Study material —
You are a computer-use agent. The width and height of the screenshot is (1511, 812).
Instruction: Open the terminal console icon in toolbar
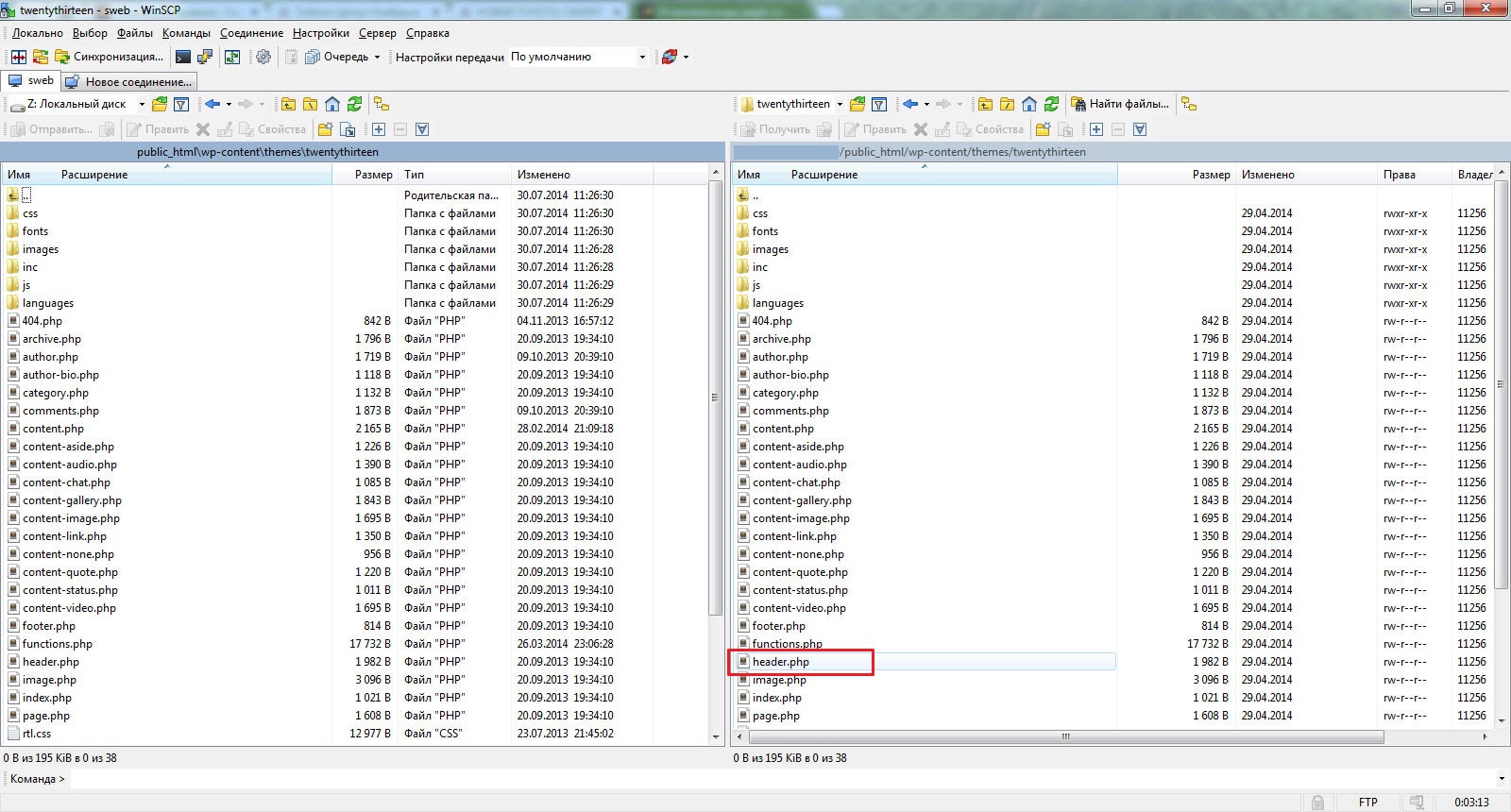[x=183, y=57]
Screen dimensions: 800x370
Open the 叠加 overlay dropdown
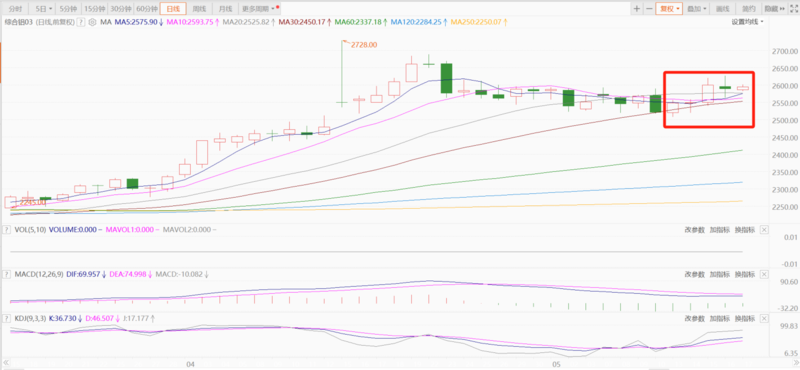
* * *
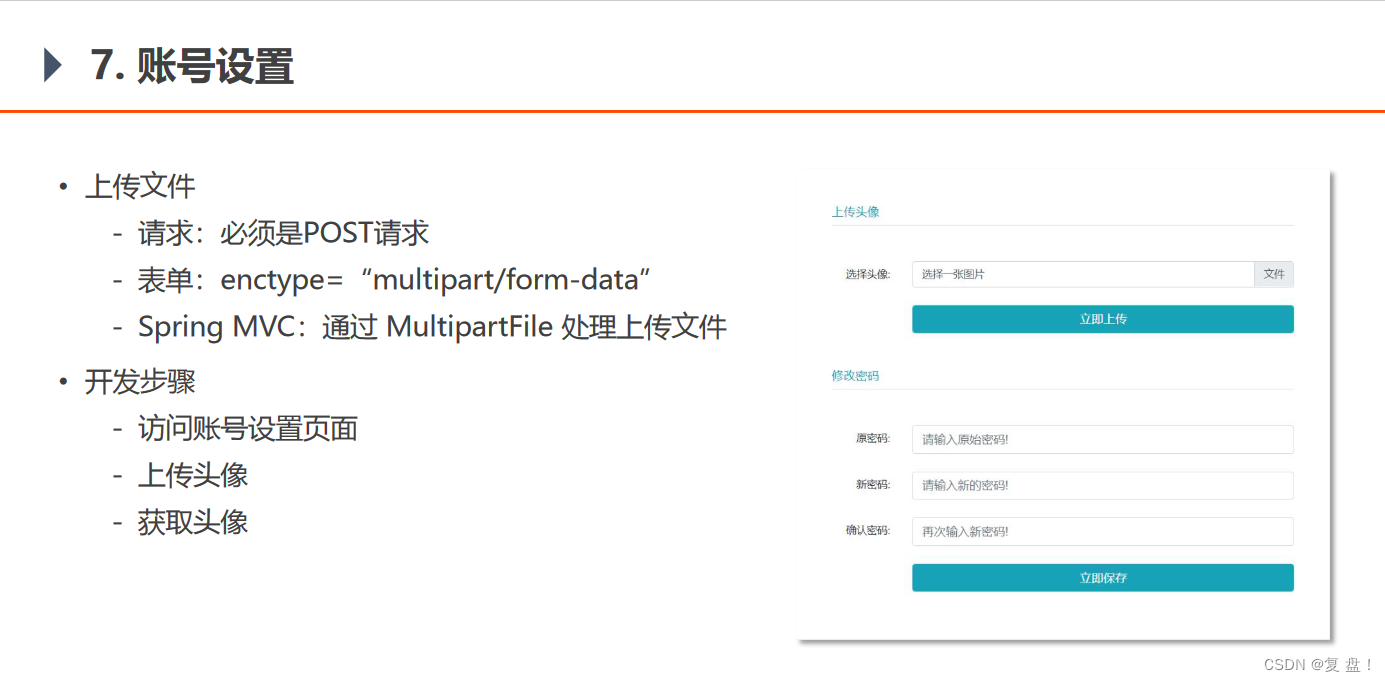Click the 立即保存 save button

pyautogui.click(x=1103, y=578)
* * *
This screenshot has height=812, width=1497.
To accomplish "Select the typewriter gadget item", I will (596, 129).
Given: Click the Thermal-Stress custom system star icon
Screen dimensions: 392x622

Instructions to follow —
In the data above, retype exactly and only the lines between the one holding "Screen dimensions: 800x370" and the one holding "Open the 叠加 overlay dropdown", inclusive.

Your response —
Screen dimensions: 800x370
Open the 叠加 overlay dropdown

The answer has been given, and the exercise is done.